Proposed diagnostic flowchart for vascular malformations on magnetic resonance imaging. It is essential to consider clinical-anamnestic data for a proper diagnosis and radiologists should be aware that some lesions on magnetic resonance imaging can mimic vascular malformations [13, 15]; as reported by Hammer et al., relative early enhancement is not immediate, as in high-flow lesion in which enhancement of the lesion is immediate after arterial enhancement of the main artery in the region of interest with immediate venous outflow via dilated veins, but ≥ 5 s after arterial enhancement in the region without any enhancement of normal veins around the lesion [7]. AV arteriovenous, FSE fast spin echo, MRA magnetic resonance angiography, STIR short tau inversion recovery, VM venous malformation

In summary, MRI is known to be the mainstay of imaging for vascular malformations. MRI represents the best method to characterize simple or combined venous malformations, also detecting the presence of intralesional adipose and lymphatic components; however, if small in number/volume, the individual components may not be technically detectable. Venous malformations with arteriovenous micro-shunts are distinct from those with a capillary component and can be identified in MRI as early enhancement of the lesion without immediate venous outflow. This distinction is important because venous malformations with arteriovenous micro-shunts might have a different response to sclerotherapy treatment.

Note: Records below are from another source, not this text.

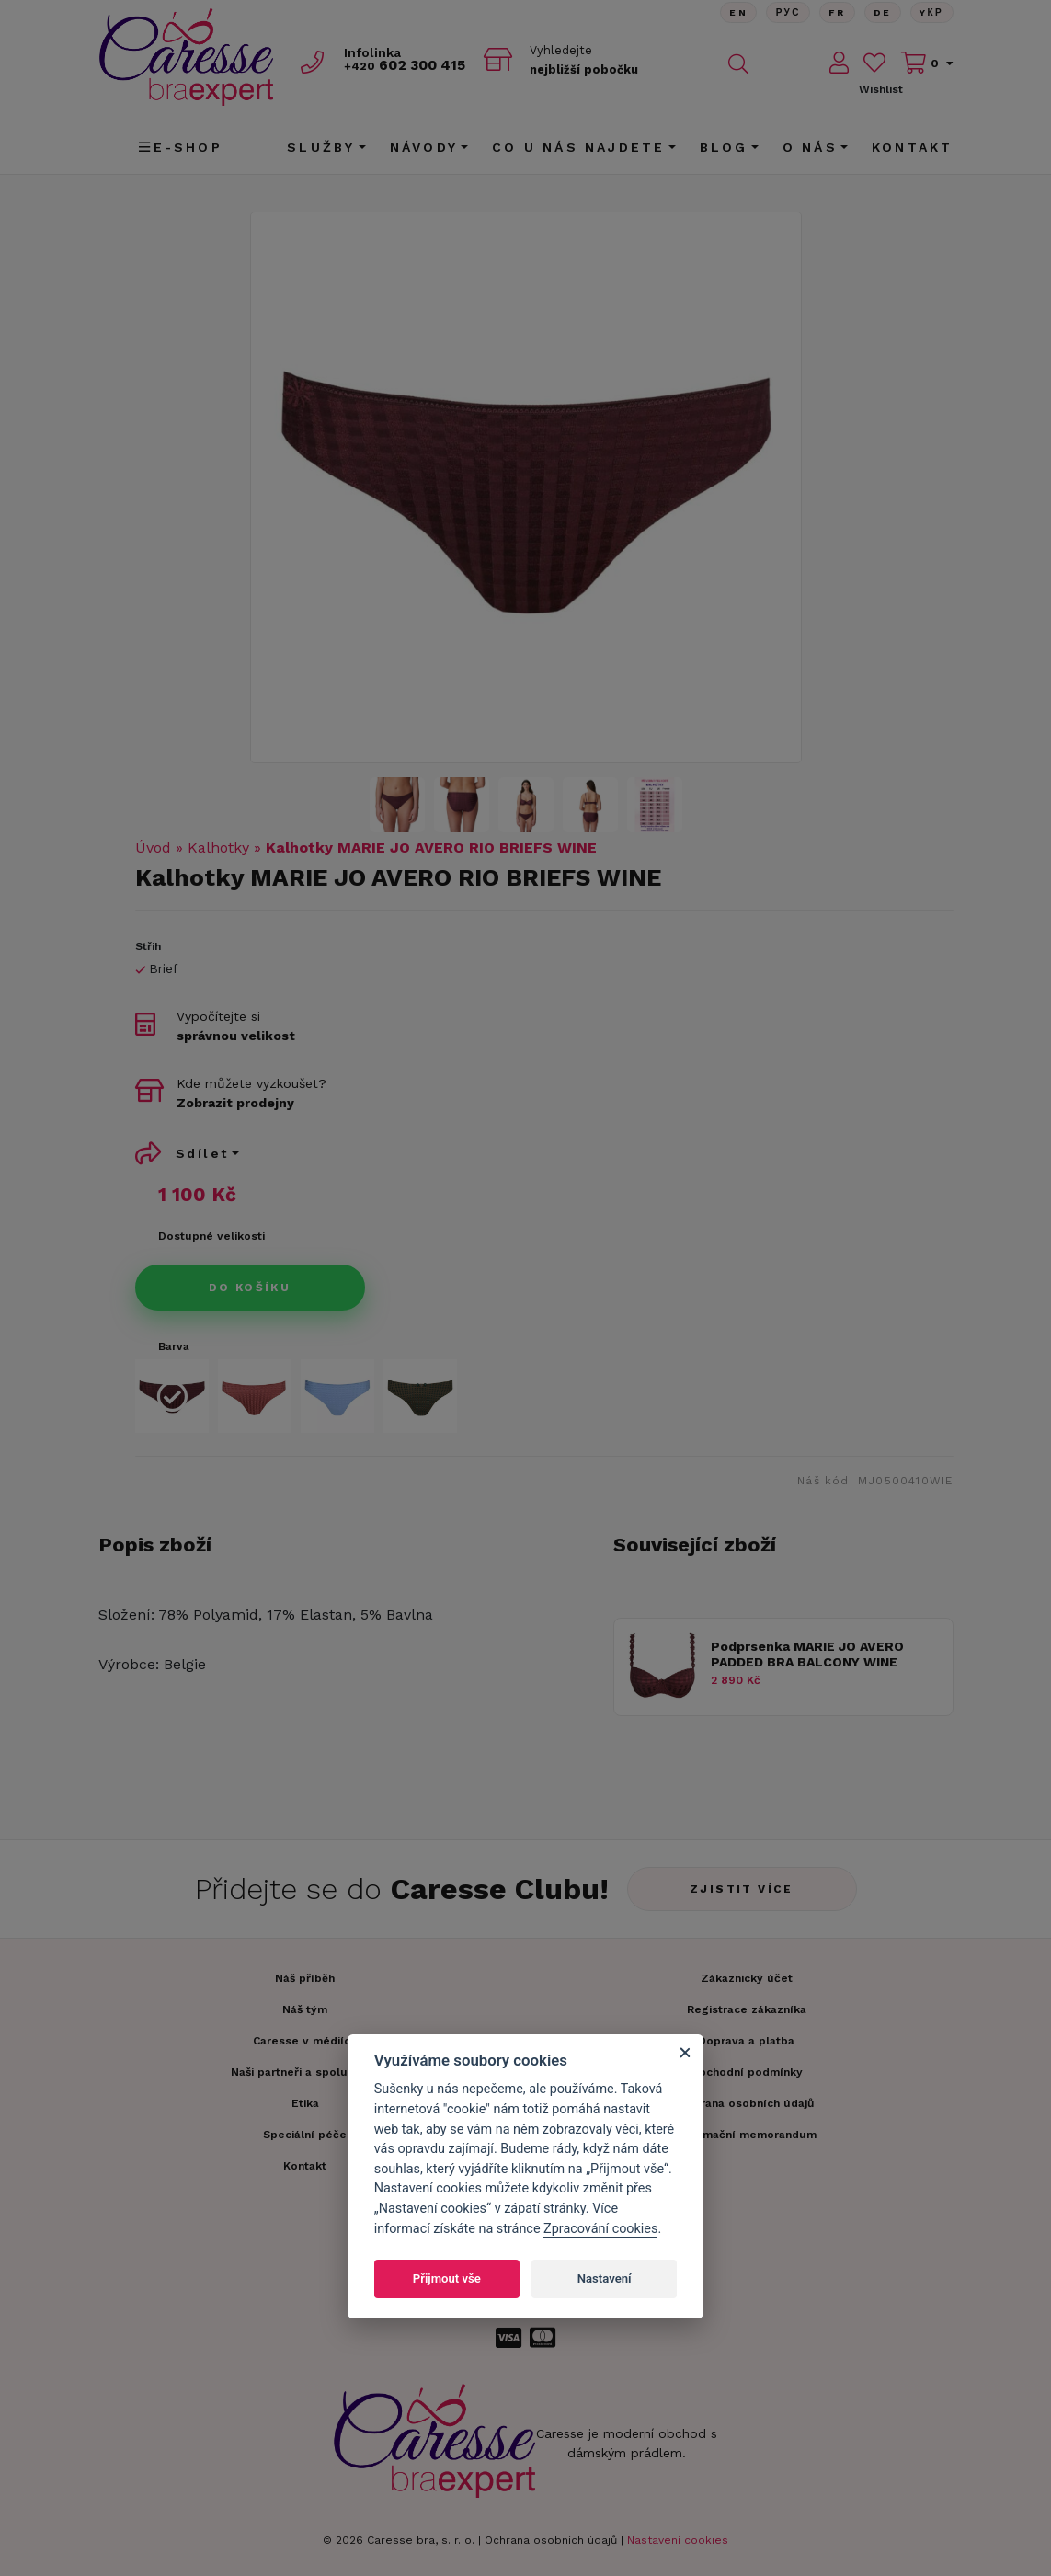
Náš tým (304, 2009)
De (881, 13)
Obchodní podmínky (747, 2072)
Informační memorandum (746, 2134)
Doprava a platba (746, 2040)
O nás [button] (810, 147)
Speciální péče (305, 2134)
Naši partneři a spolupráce (305, 2072)
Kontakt (912, 147)
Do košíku (250, 1287)
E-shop (180, 147)
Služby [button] (321, 147)
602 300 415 (412, 65)
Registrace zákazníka (746, 2009)
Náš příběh (305, 1978)
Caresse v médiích (305, 2040)
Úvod (153, 847)
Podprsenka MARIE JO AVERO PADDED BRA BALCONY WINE (807, 1654)
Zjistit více (742, 1889)
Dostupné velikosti (211, 1236)
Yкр (931, 13)
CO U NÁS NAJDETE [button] (578, 147)
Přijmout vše (447, 2278)
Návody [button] (424, 147)
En (733, 13)
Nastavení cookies (677, 2540)
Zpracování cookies (600, 2229)
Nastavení (604, 2278)
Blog (724, 147)
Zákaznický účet (747, 1978)
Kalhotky (218, 847)
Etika (305, 2103)
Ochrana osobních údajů (551, 2540)
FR (834, 13)
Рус (783, 13)
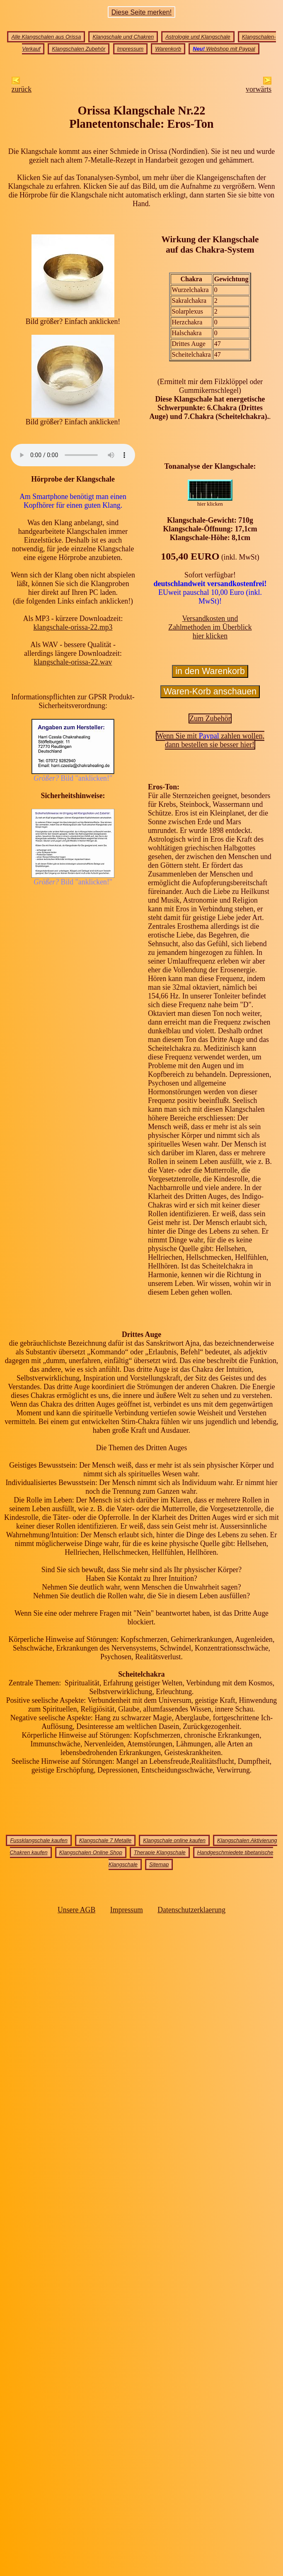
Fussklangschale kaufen (38, 1840)
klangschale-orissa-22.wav (73, 662)
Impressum (130, 49)
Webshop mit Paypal (224, 49)
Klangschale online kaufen (174, 1840)
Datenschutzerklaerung (191, 1910)
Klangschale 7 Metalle (105, 1840)
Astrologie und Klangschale (197, 37)
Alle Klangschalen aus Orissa (46, 37)
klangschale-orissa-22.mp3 (73, 627)
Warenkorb (168, 49)
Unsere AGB (76, 1910)
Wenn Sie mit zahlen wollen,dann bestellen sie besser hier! (211, 740)
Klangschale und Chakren (123, 37)
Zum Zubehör (209, 718)
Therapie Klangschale (160, 1852)
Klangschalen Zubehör (78, 49)
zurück (21, 85)
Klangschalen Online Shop (90, 1852)
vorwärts (258, 85)
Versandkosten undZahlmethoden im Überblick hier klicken (210, 627)
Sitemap (159, 1864)
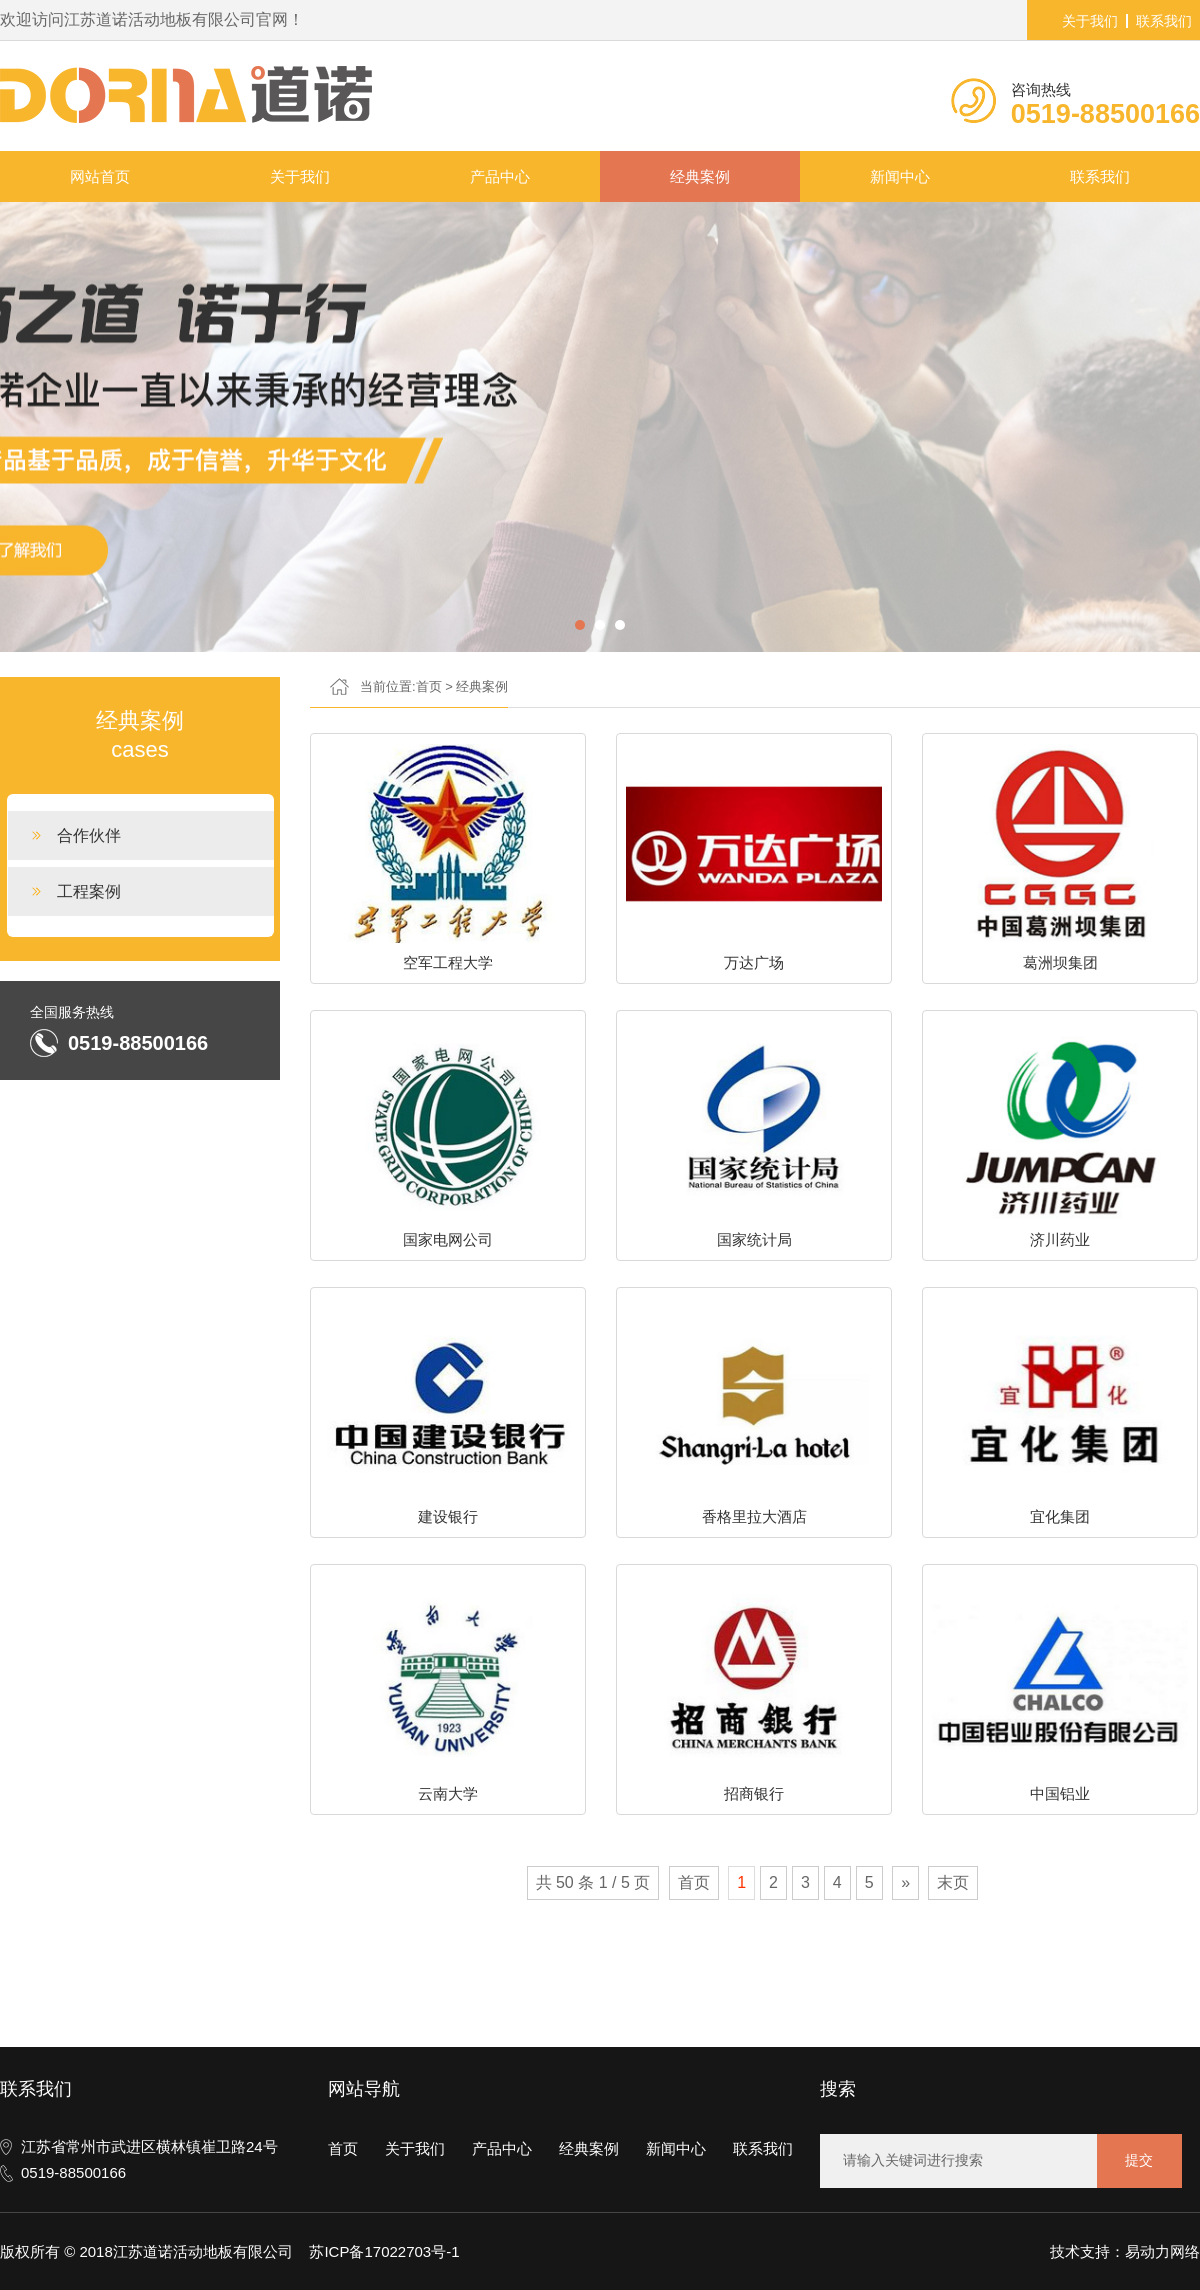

In effect, higher blood flow within the venous malformation could wash away the injected sclerosing agent. Further studies are needed to investigate whether venous malformations with arteriovenous micro-shunts require different management to venous malformations without arteriovenous micro-shunts. Moreover, the presence of arteriovenous micro-shunts within venous malformations may indicate a particular subtype of venous malformation, which requires further investigation to characterize its genetic etiology.

Conclusion

This study demonstrates that MRI has excellent diagnostic accuracy in diagnosing low-flow vascular malformations such as venous malformations, simple or combined, both compared with the corresponding histological findings and considering interobserver variability. Arteriovenous micro-shunts in untreated simple venous malformations are a frequent phenomenon but can also be found in combined venous malformations.

The diagnostic accuracy of MRI in identifying the different components of venous malformations can further contribute to the choice of treatment to be adopted.